REVISTA CRIAÇÃO

“TEORIA DO CERCO”

A "teoria do cerco" é uma meia verdade anunciada sempre com o propósito de preservar o orçamento militar ou proporcionar o aumento de despesas militares. Para ser mais exato para proporcionar a manutenção ou aumento das despesas com vencimentos e aposentadorias dos oficias das três armas.

Conheço razoavelmente os dois livros de Moniz Bandeira dedicados às relações bilaterais Brasil/EUA (Presença dos Estados Unidos no Brasil, civilização brasileira,1973; e As relações perigosas: Brasil-Estados Unidos, civilização brasileira, 2004), as quais resenhei e utilizei para compor vários textos sobre disputas entre os dois países. Sua hipótese de conflito armado entre os dois paises não pode ser totalmente descartada. Não deve, entretanto, determinar todas as políticas internas e externas do Brasil.

O diplomata Moniz Bandeira, que realmente endossa a “teoria do cerco”, desconsidera aspectos importantes que amortecem os conflitos entre ambos. Dentre os quais podemos destacar os seguintes

A diplomacia americana é extremamente pragmática. Enfatiza menos a ideologia do que a preservação dos interesses econômicos e comerciais americanos. Os interesses dos EUA e do Brasil são mais complementares do que concorrentes, de maneira que uma guerra entre os dois paises é uma hipótese pouco provável, pelo menos nas próximas décadas. As empresas e empresários americanos que operam e negociam no Brasil estão razoavelmente satisfeitos e têm influência suficiente no Congresso Americano para desarmar qualquer intenção belicosa.

Os americanos sabem mais do que ninguém o potencial da guerra externa para desarticular toda estrutura econômica e social de um país. O exemplo do Iraque está a demonstrar que uma intervenção, mesmo que bem sucedida do ponto de vista militar pode desencadear uma guerra civil e se tornar um pesadelo político para o vencedor.
As estruturas sociais e políticas do Brasil são relativamente estáveis e favorecem imensamente a satisfação dos interesses americanos no país. Assim, não parece razoável acreditar que os americanos arriscariam alterar o equilíbrio de forças dentro Brasil em razão de uma guerra externa colocando em xeque a sobrevivência das próprias empresas e interesses americanos.

Ao contrário dos seus visinhos mais próximos, o potencial tecnológico e militar brasileiro é muito significativo. Dominamos todo o ciclo do urânio e estamos em condições de rapidamente construir armas nucleares. O parque industrial militar brasileiro é dinâmico e poderia rapidamente se transformar num transtorno regional e hemisférico caso o país concentrasse esforços na defesa de uma ameaça real ou de uma agressão concreta. Por mais imperialistas que tenham se mostrado ao longo do último século, os ocupantes da Casa Branca souberam contornar as tensões com o Brasil para evitar o surgimento de outra potência no hemisfério com pretensões de influência global.

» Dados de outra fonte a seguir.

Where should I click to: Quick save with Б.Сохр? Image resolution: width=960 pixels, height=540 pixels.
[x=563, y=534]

Durante a Guerra Fria os americanos concentraram seus esforços em desenvolver seu potencial tecnológico e militar para fazer frente à URSS. Com a nova ordem mundial decorrente do esfacelamento soviético, a Casa Branca tem feito uso da máquina americana onde seus interesses são evidentes: Panamá, para preservar o controle do Canal; Kwait para garantir a fragmentação da produção petrolífera no Oriente Médio; Afeganistão, com intuito de construir o oleoduto que escoará a produção de petróleo e gás da Rússia; novamente Iraque para dar o golpe de misericórdia no combalido regime de Saddan Hussein e controlar militarmente as reservas petrolíferas daquele país, reduzindo assim o poder dos outros produtores regionais e mundiais de petróleo.

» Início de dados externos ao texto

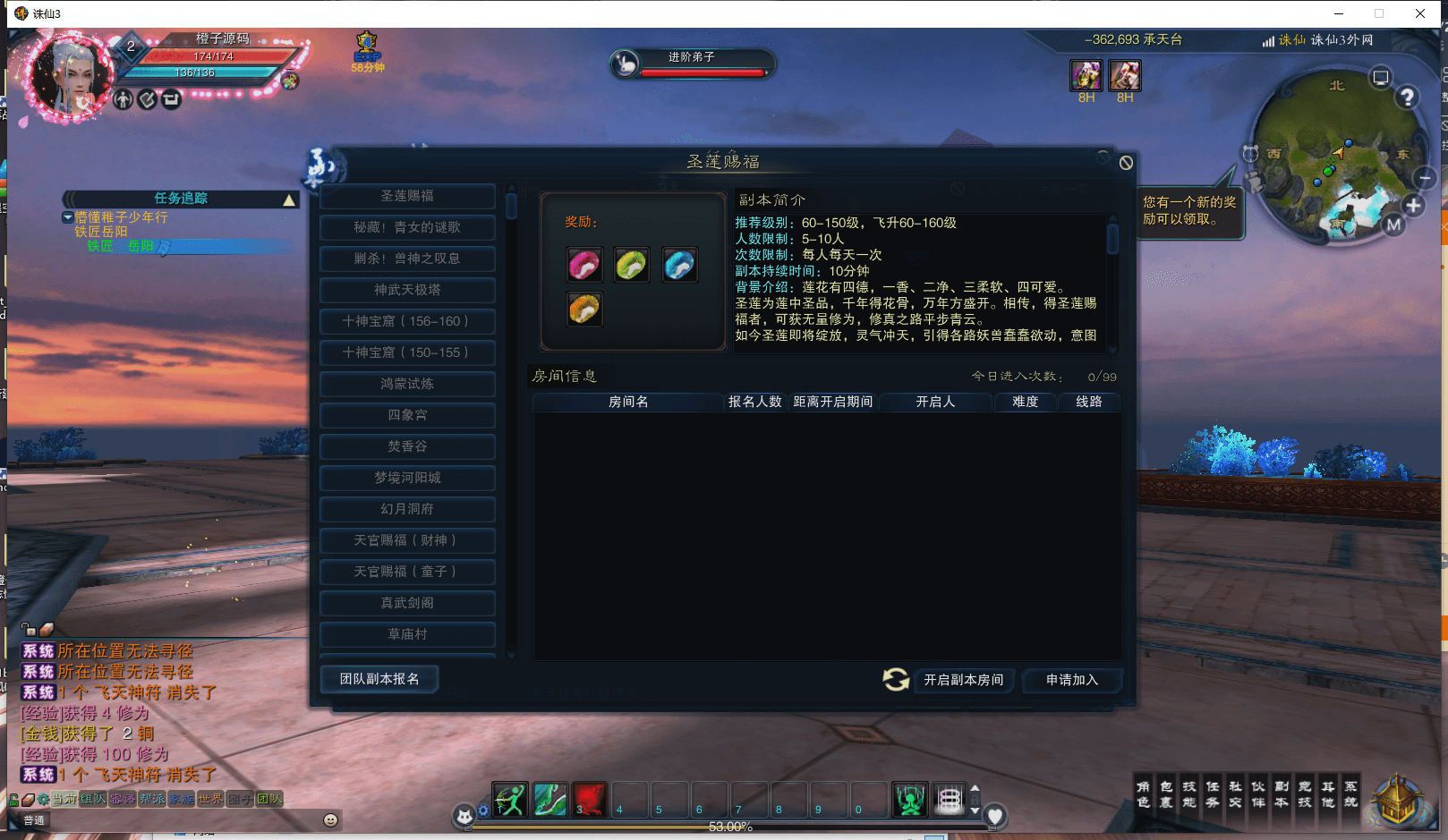
Task: Collapse the 懵懂稚子少年行 quest entry
Action: (x=68, y=217)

Em razão do exposto, podemos considerar a “teoria do cerco” como uma hipótese razoável. Mas esta hipótese não deve de maneira alguma determinar todas as nossas políticas internas e externas. Apesar das disputas comerciais e das tensões diplomáticas entre os dois paises o cenário de guerra entre o Brasil e os EUA ainda não merece muito crédito.